Ingredients

  • 2 heads butter lettuce, separated, washed, spun
  • 1 cup sweet peas, blanched and cooled, or use frozen, defrosted
  • 1 cup whole milk ricotta
  • 1/2 cup crumbled feta cheese
  • 1/2 cup shredded Parmesan cheese
  • 2 large or 3 small shallots, fine dice
  • Zest and juice of 1 lemon
  • Pinch red pepper flakes
  • Sea or kosher salt and pepper to taste
  • 1 or 2 bunches scallions

Method

  • Wash and spin (in a salad spinner) leaves of butter lettuce. Trim off the ends of the cores.
  • I used a bag of fresh English type sweet peas. I dropped them into boiling water for 4 minutes, pulled them out into a bowl if ice water to cool, then drained them. If you have fresh peas from your garden, treat them the same way. If you want to cut to the chase and use frozen, be my guest. Whichever version you are using, pour them into a flat-bottomed bowl and mash them with a hand masher. Don't go to the food processor for this one. The filling wants to look rustic, not perfectly homogenous.
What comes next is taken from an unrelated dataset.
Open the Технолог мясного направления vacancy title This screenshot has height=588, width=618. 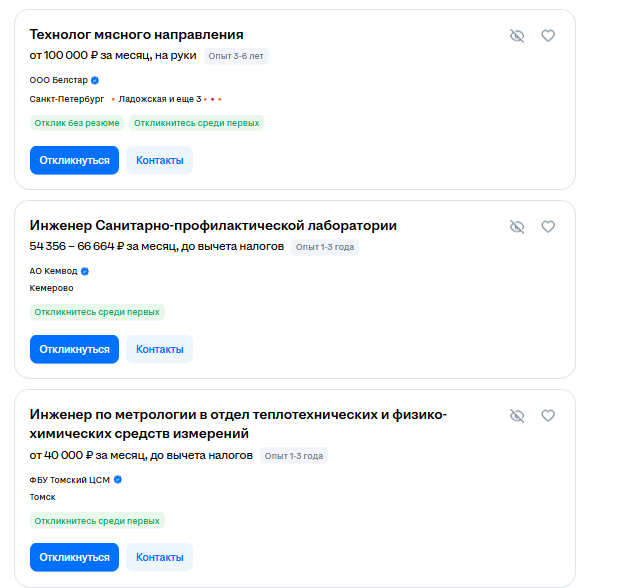tap(136, 35)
  • Add the ricotta, feta, Parmesan, shallots, lemon zest and juice, red pepper flakes, and stir it all together. Season to taste with good salt and some grinds of pepper.
  • Trim off the root end from about a dozen scallions. Starting at the former root end, split each one in half lengthwise. Separate into nice, long, intact usable ones and those that should go into a salad.
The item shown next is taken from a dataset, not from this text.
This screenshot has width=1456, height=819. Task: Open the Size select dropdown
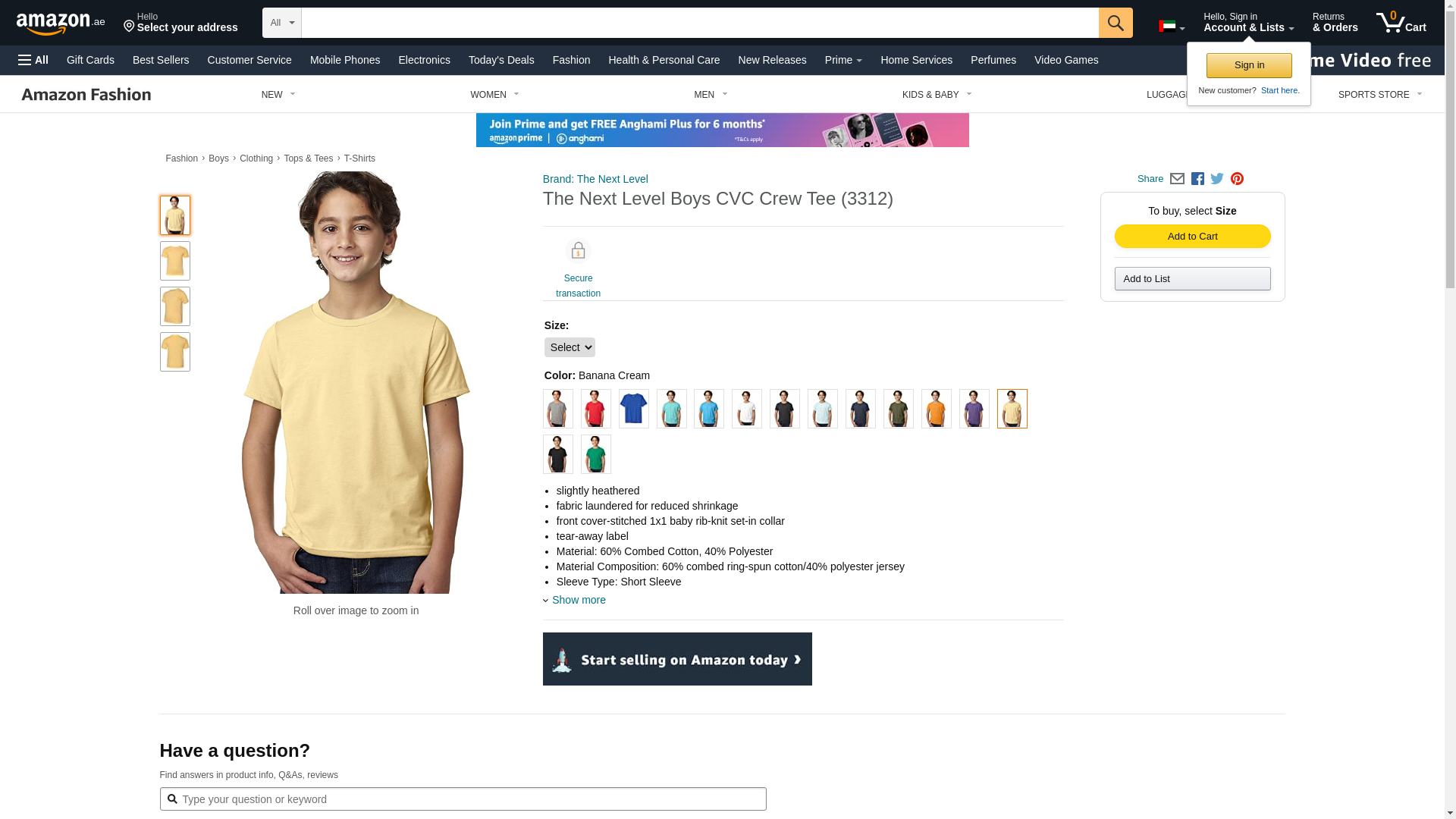click(x=570, y=347)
  • Lay out lettuce leaves. Using a teaspoon (literally one with which you would stir tea), drop a spoonful of filling in the center of each leaf. Wrap it from right to left, slip a scallion stem underneath, bring both ends to the top, and carefully tie them once. Just once. Don't be discouraged if some of them break. Some will, some won't. Persevere. Arrange on a platter. Enjoy your party. Even if it is a party of 2. Maybe especially the latter.